Keine klaren Vorgaben zum Ersatz immaterieller Schäden nach einem DSGVO-Verstoß
Der EuGH bekräftigte zunächst, dass Schadenersatz auch bei Datenschutzverstößen nicht als Form der Bestrafung dienen darf. Er hat sich allein am Ausmaß des Schadens zu bemessen, nicht an der Schwere des Verschuldens. Ist der Schaden entsprechend gering, kann außerdem bereits ein symbolischer Betrag ausreichen. Allerdings muss der erlittene Schaden in vollem Umfang ausgeglichen werden, und ein immaterieller Schaden durch eine DSGVO-Verstoß ist für den EuGH per se nicht weniger schwerwiegend als etwa eine Körperverletzung (EuGH, 20.06.2024 - C-182/22, C-189/22).
Da die Luxemburger Richter schließlich befanden, dass die bloße Möglichkeit zum Datenmissbrauch noch nicht zum Schadenersatz verpflichtet, bleibt für die Münchener Kläger wenig Hoffnung auf eine großzügige Schadenersatzsumme. Der Diebstahl personenbezogener Daten ist für sich genommen noch kein Identitätsdiebstahl oder ‑betrug.
Trotzdem: Das Schadenersatz-Risiko ist nicht zu unterschätzen
Immerhin müssen Unternehmen, denen Daten von Kunden, Mitarbeitern oder anderen Personen gestohlen wurden, nicht schon allein deshalb mit Schadenersatzforderungen rechnen. Das ist sicher eine Erleichterung, wenn ein Trojaner das Firmennetzwerk infiziert hat oder ein illoyaler Angestellter beim Ausscheiden heimlich die Daten aller Kunden mitgehen ließ.
Trotzdem ist eine solche Situation finanziell riskant. In aller Regel werden von Hackern erbeutete personenbezogene Daten direkt für Cyber-Straftaten missbraucht oder an andere Kriminelle verkauft. Die Gefahr, dass die Betroffenen Opfer von Missbrauch ihrer Daten werden, ist also hoch. Und dann haben die Inhaber der Daten ganz klar Anspruch auf Schadenersatz.
Weitere Kosten nach einer Sicherheitsverletzung: Informationspflicht und Bußgelder
Dazu kommen weitere Kostenfaktoren nach einem Datendiebstahl oder einem anderen Verstoß gegen das Datenschutzrecht:
- In einem solchen Fall müssen Verantwortliche alle Betroffenen über den Vorfall informieren. Dieser Punkt wird leicht unterschätzt: Wenn Hacker eine Datenback mit mehreren Tausend Datensätzen zu natürlichen Personen erbeuten, muss das betreffende Unternehmen jede einzelne davon identifizieren und nachvollziehbar informieren. Das bedeutet großen Aufwand und kann teuer werden, besonders wenn die Daten dafür erst rekonstruiert werden müssen.

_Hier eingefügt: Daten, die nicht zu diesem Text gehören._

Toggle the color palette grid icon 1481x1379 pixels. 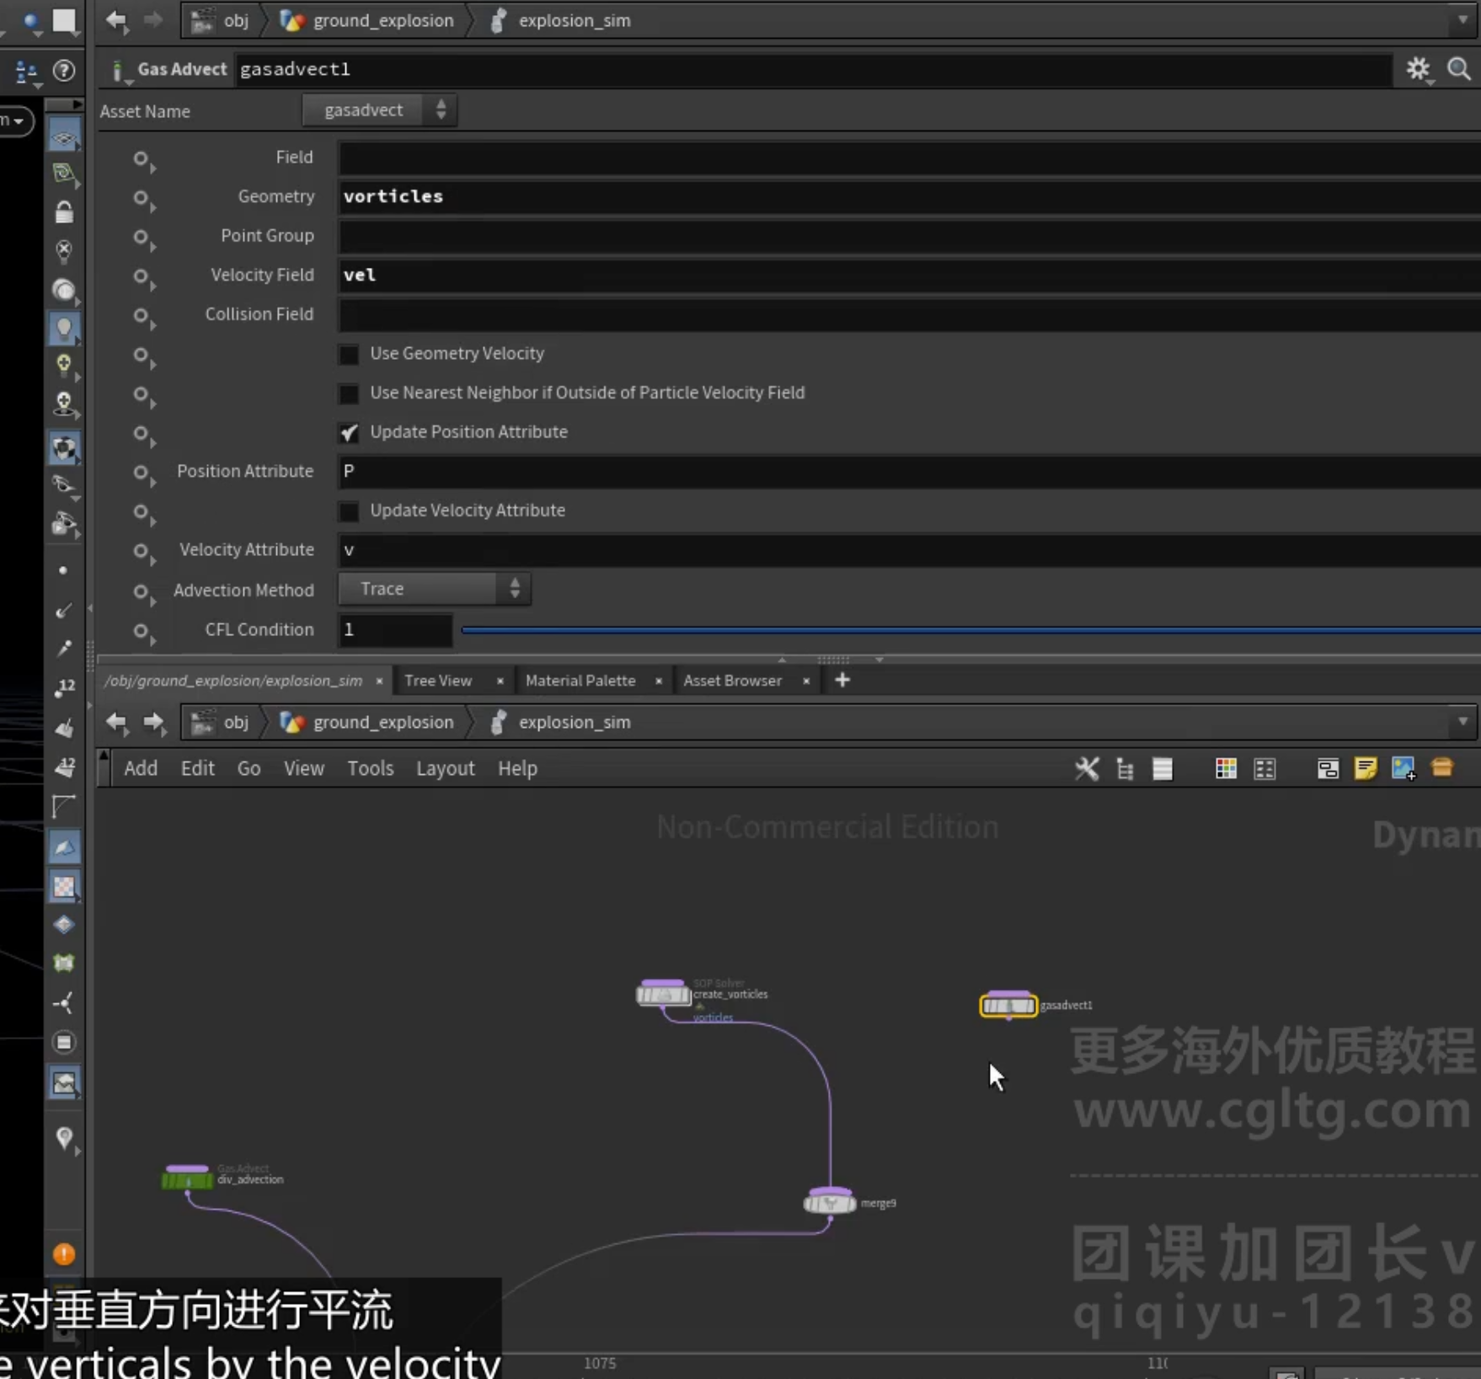[x=1226, y=768]
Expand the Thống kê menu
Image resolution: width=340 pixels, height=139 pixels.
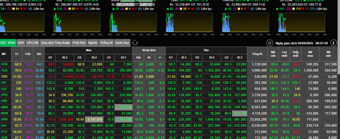tap(106, 43)

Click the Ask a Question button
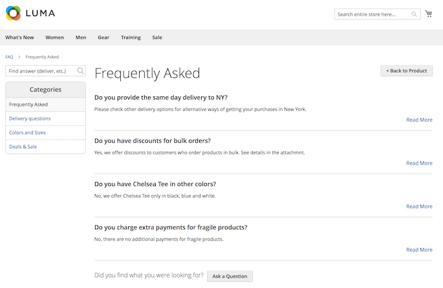230,276
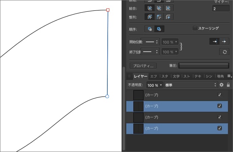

- Außerdem ermöglicht die DSGVO bei Verstößen Bußgelder in großer Höhe. Grundsätzlich sind bis zu 2 Millionen Euro oder bis zu zwei Prozent des weltweiten Umsatzes möglich, in besonders schwerwiegenden Fällen sogar das Doppelte. Auch wenn das nur in Extremfällen verhängt wird, sind fünf- oder sechsstellige Bußgelder an der Tagesordnung.
Es lohnt sich, IT-Sicherheit und Datenschutz ernst zu nehmen
Die DSGVO schreibt ganz klar vor, dass alle, die mit personenbezogenen Daten umgehen, diese „durch geeignete technische und organisatorische Maßnahmen“ vor unbefugtem Zugriff schützen müssen (Art. 25 DSGVO). Stellt sich nach einem Hackerangriff heraus, dass die IT-Sicherheit nicht auf professionellem Stand war, liegt ein DSGVO-Verstoß vor – mit den oben beschriebenen, teuren Folgen.
Andere Datenschutzverstöße entstehen aus mangelndem Bewusstsein für die Rechtslage, etwa dafür, dass man die Liste von Kunden und Interessenten nicht einfach an Dritte verkaufen kann, wenn die Betroffenen nicht nachweislich zugestimmt haben. Solche Sorglosigkeit kann Selbstständige und Unternehmen im schlimmsten Fall ruinieren. Es zahlt sich aus, die Rechtslage in Datenschutzfragen ernst zu nehmen.